───── Source text ─────

Foreign Currency Transactions and Hedging Activities Foreign currency transactions are translated into U.S. dollars at prevailing rates. Gains or losses resulting from foreign currency transactions are included in current period income or loss as incurred. All material transactions of the Company are denominated in U.S. dollars with the exception of a portion of purchases of arachidonic acid (“ARA”) from DSM Food Specialties B.V. (“DSM”), which are denominated in Euros.
The Company periodically enters into foreign currency forward contracts to reduce its transactional foreign currency exposures associated with the purchases of ARA from DSM. The Company does not use derivative financial instruments for speculative purposes. These forward contracts are highly effective cash flow hedges and qualify for hedge accounting. Consequently, the resulting unrealized gains and losses are recorded as a component of other comprehensive income until the related product is sold. As of July 31, 2009, outstanding forward contracts had notional values aggregating approximately 3.6 million Euros (equivalent to $5.2 million at July 31, 2009), which mature by November 2009. Amounts recorded due to hedge ineffectiveness have not been material.
Advertising Advertising costs are expensed as incurred. Advertising costs, including print, television and internet-based advertising, were approximately $400,000 and $1.3 million in the three and nine months ended July 31, 2009, respectively, and $800,000 and $2.0 million in the three and nine months ended July 31, 2008, respectively.
Comprehensive Income Comprehensive income is comprised of net earnings and other comprehensive income, which includes certain changes in equity that are excluded from net income. The Company includes unrealized holding gains and losses on available-for-sale securities as well as changes in the market value of exchange rate forward contracts designated as cash flow hedges in other comprehensive income in the Consolidated Statement of Stockholders’ Equity.
Investments and Marketable Securities The Company has classified investments and marketable securities at July 31, 2009 as either trading or available-for-sale and at October 31, 2008 as available-for-sale. Unrealized gains and losses on available-for-sale securities are reported as accumulated other comprehensive income, which is a separate component of stockholders’ equity. Unrealized gains and losses on trading securities and realized gains and losses on both types of securities are included in other income as incurred based on the specific identification method.
The Company periodically evaluates whether any declines in the fair value of its available-for-sale investments are other than temporary. This evaluation consists of a review of several factors, including, but not limited to: length of time and extent that a security has been in an unrealized loss position; the existence of an event that would impair the issuer’s future earnings potential; the near term prospects for recovery of the market value of a security; the intent of the Company to sell the impaired security; and whether the Company will be required to sell the security prior to the anticipated recovery in market value. Declines in value below cost for debt securities where it is considered probable that all contractual terms of the security will be satisfied, where the decline is due primarily to changes in interest rates (and not because of increased credit risk), and where the Company does not intend to sell the investment prior to a period of time sufficient to allow a market recovery, are assumed to be temporary. If management determines that an other-than-temporary impairment exists, the carrying value of the investment will be reduced to the current fair value of the investment and if such impairment results from credit-related matters, the Company will recognize a charge in the consolidated statements of income equal to the amount of the carrying value reduction. Other-than-temporary impairment write-downs resulting from non-credit-related matters are recognized in other comprehensive income.

─────

Problem details. In the accounting policies text above, translate this sentence into Spanish: "The Company does not use derivative financial instruments for speculative purposes."

───── Supplied material ─────

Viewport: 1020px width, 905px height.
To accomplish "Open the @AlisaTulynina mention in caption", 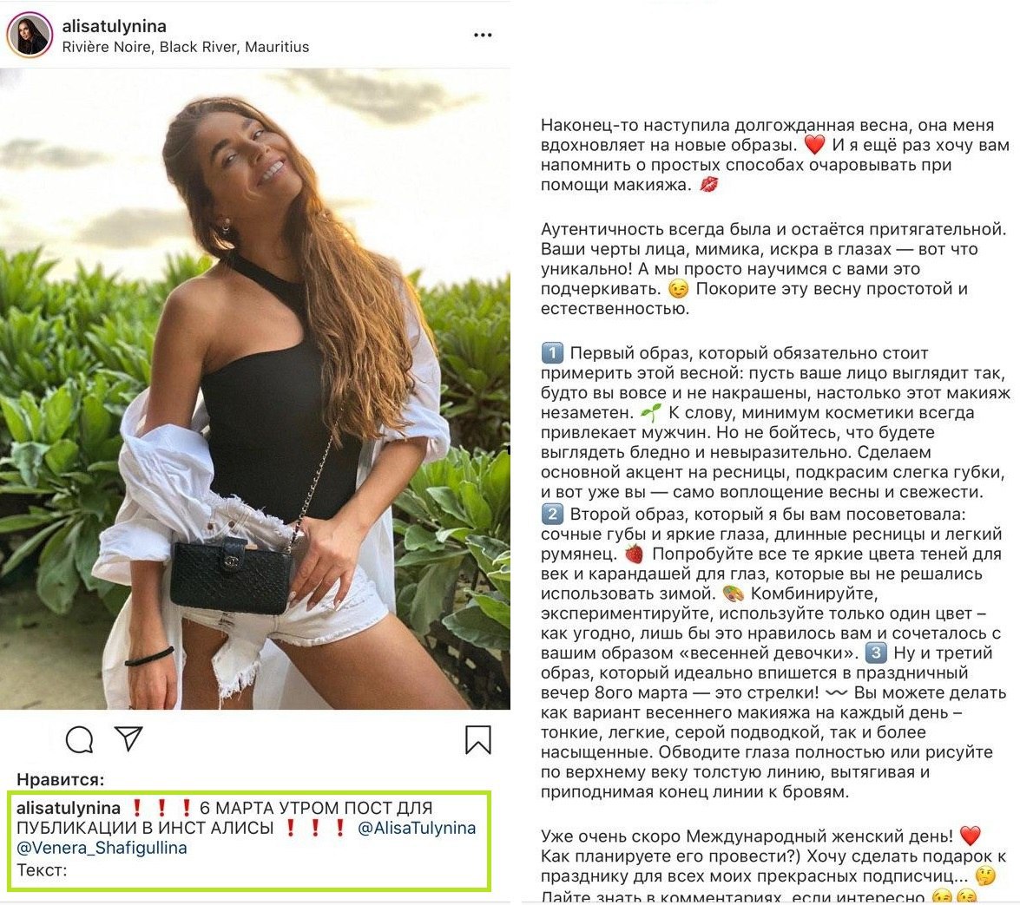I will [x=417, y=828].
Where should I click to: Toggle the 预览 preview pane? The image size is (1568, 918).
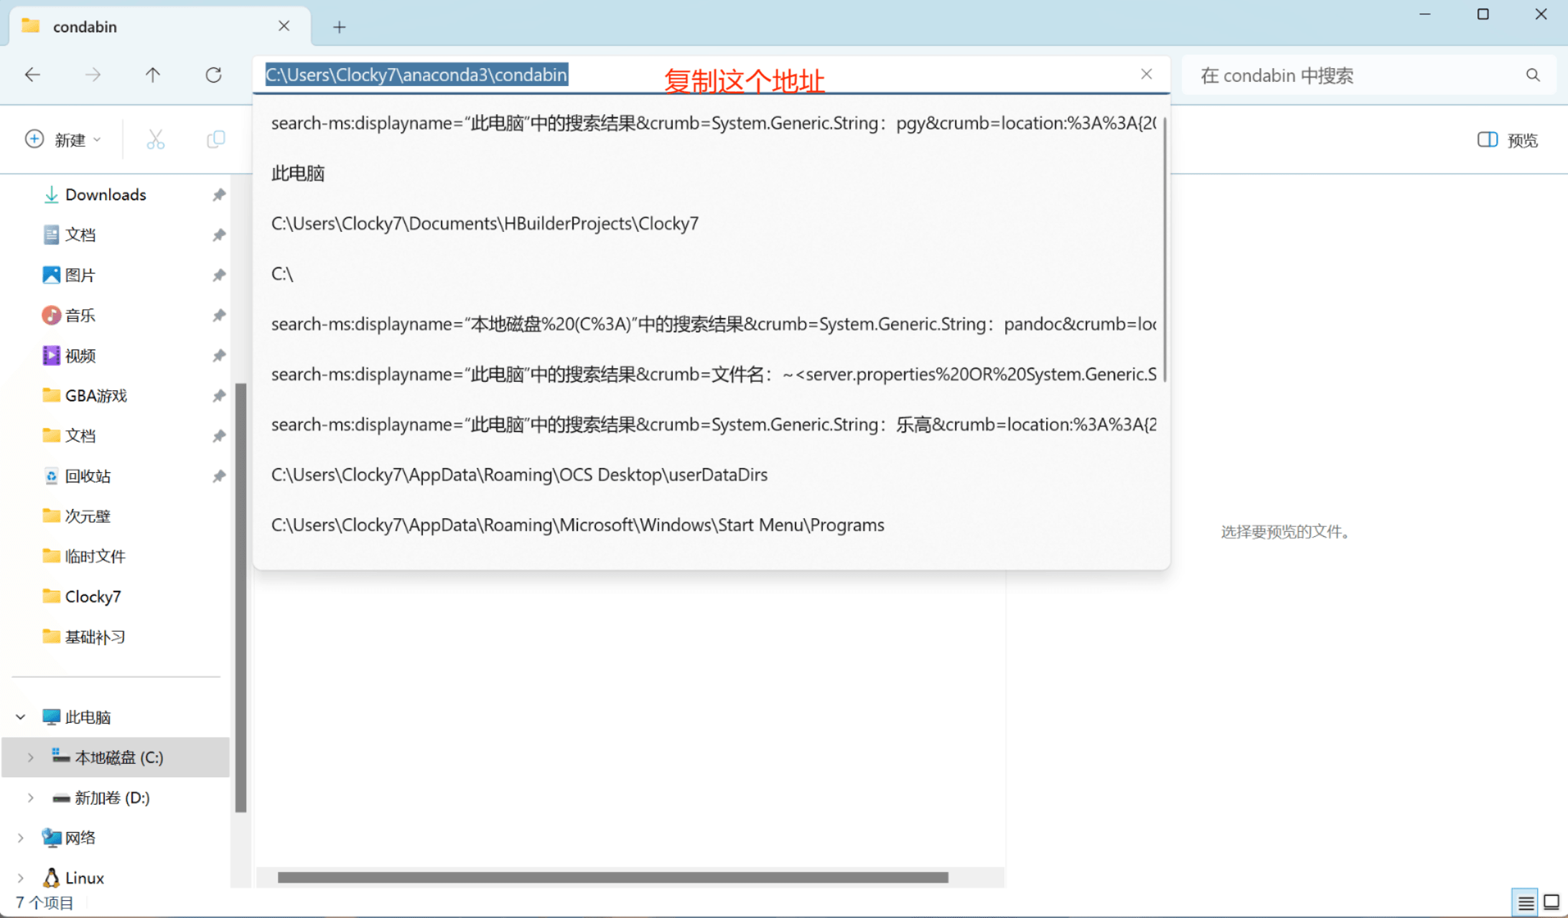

─────

Exercise result. La Compañía no utiliza instrumentos financieros derivados con fines especulativos.